Metadata-Version: 2.4
Name: datacontract-faker
Version: 0.1.0
Summary: Generate high-quality synthetic data from ODCS data contracts
License: MIT
License-File: LICENSE
Keywords: data-contract,synthetic-data,faker,odcs,data-engineering
Author: MickaelBZH
Requires-Python: >=3.11,<4.0
Classifier: Development Status :: 3 - Alpha
Classifier: Intended Audience :: Developers
Classifier: License :: OSI Approved :: MIT License
Classifier: Programming Language :: Python :: 3
Classifier: Programming Language :: Python :: 3.11
Classifier: Programming Language :: Python :: 3.12
Classifier: Programming Language :: Python :: 3.13
Classifier: Programming Language :: Python :: 3.14
Classifier: Topic :: Software Development :: Testing
Requires-Dist: click (>=8.0.0,<8.2)
Requires-Dist: datacontract-cli (>=0.10.0,<0.11.0)
Requires-Dist: faker (>=24.0.0,<25.0.0)
Requires-Dist: polars[pyarrow] (>=0.20.0,<0.21.0)
Requires-Dist: pyyaml (>=6.0,<7.0)
Requires-Dist: rich (>=13.7.0,<14.0.0)
Requires-Dist: rstr (>=3.2.2,<4.0.0)
Requires-Dist: typer[all] (>=0.12.0,<0.13.0)
Project-URL: Homepage, https://github.com/MickaelBZH/data-contract-faker
Project-URL: Repository, https://github.com/MickaelBZH/data-contract-faker
Description-Content-Type: text/markdown

# datacontract-faker

> Synthetic data that actually matches your contract — straight from `schema.yaml`.

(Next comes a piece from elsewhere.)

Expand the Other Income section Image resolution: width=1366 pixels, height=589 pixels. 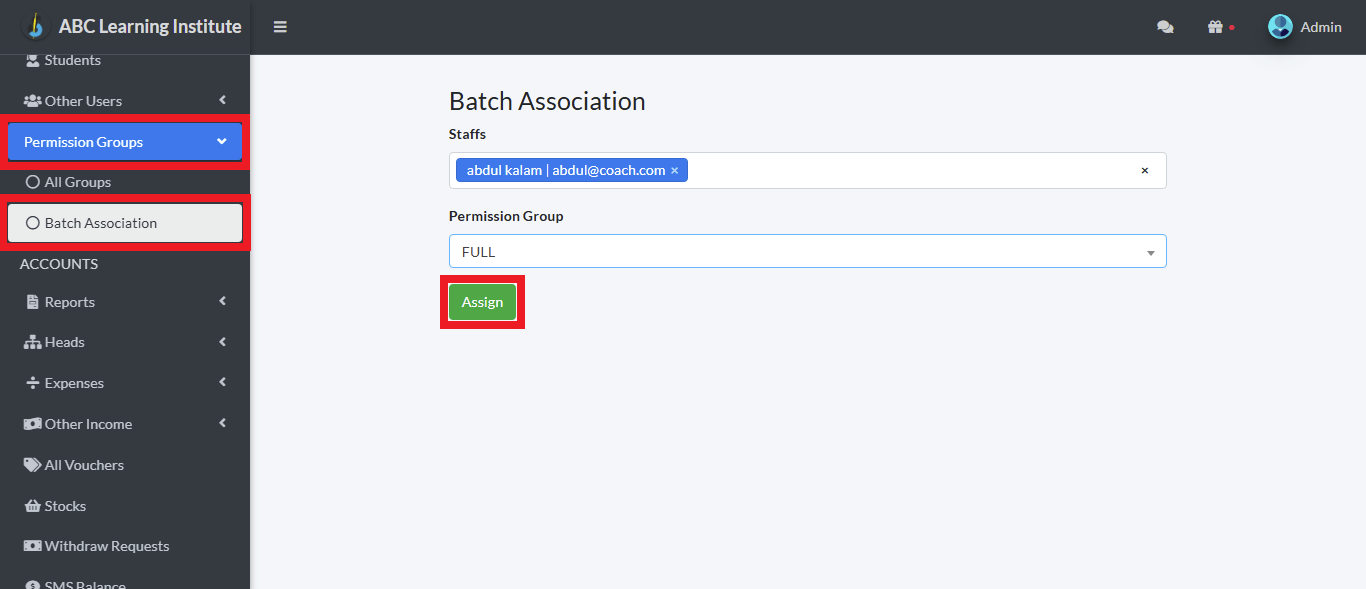click(x=33, y=423)
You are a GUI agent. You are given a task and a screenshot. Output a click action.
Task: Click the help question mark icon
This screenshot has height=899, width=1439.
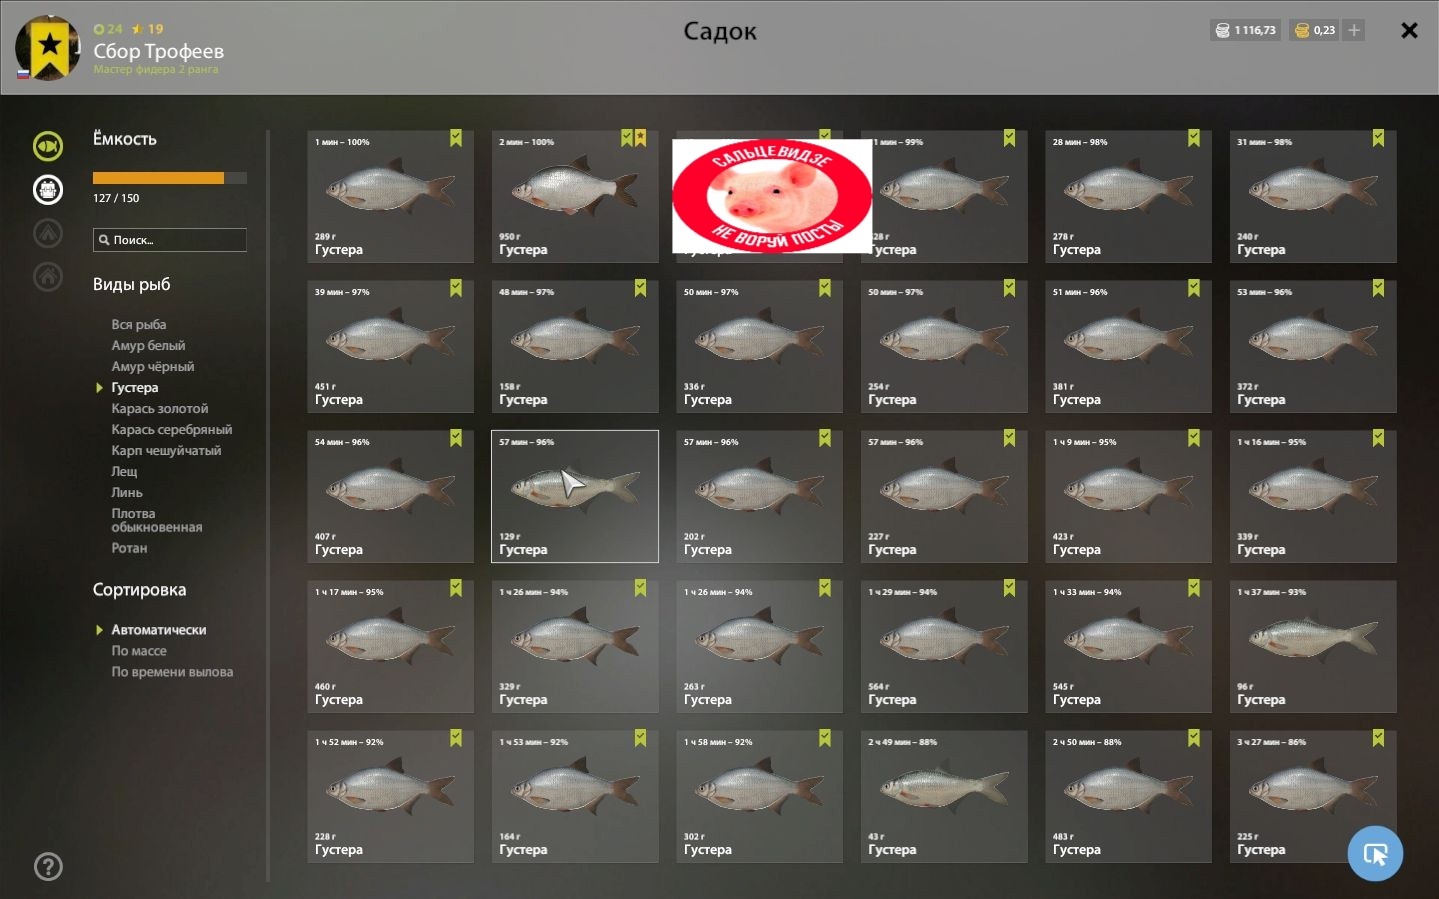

[![CI](https://img.shields.io/github/actions/workflow/status/your-org/datacontract-faker/ci.yml?branch=main&label=CI&logo=github)](https://github.com/your-org/datacontract-faker/actions)
[![PyPI](https://img.shields.io/pypi/v/datacontract-faker?logo=pypi&logoColor=white)](https://pypi.org/project/datacontract-faker)
[![Python](https://img.shields.io/pypi/pyversions/datacontract-faker?logo=python&logoColor=white)](https://pypi.org/project/datacontract-faker)
[![License: MIT](https://img.shields.io/badge/License-MIT-yellow.svg)](LICENSE)
[![Ruff](https://img.shields.io/endpoint?url=https://raw.githubusercontent.com/astral-sh/ruff/main/assets/badge/v2.json)](https://github.com/astral-sh/ruff)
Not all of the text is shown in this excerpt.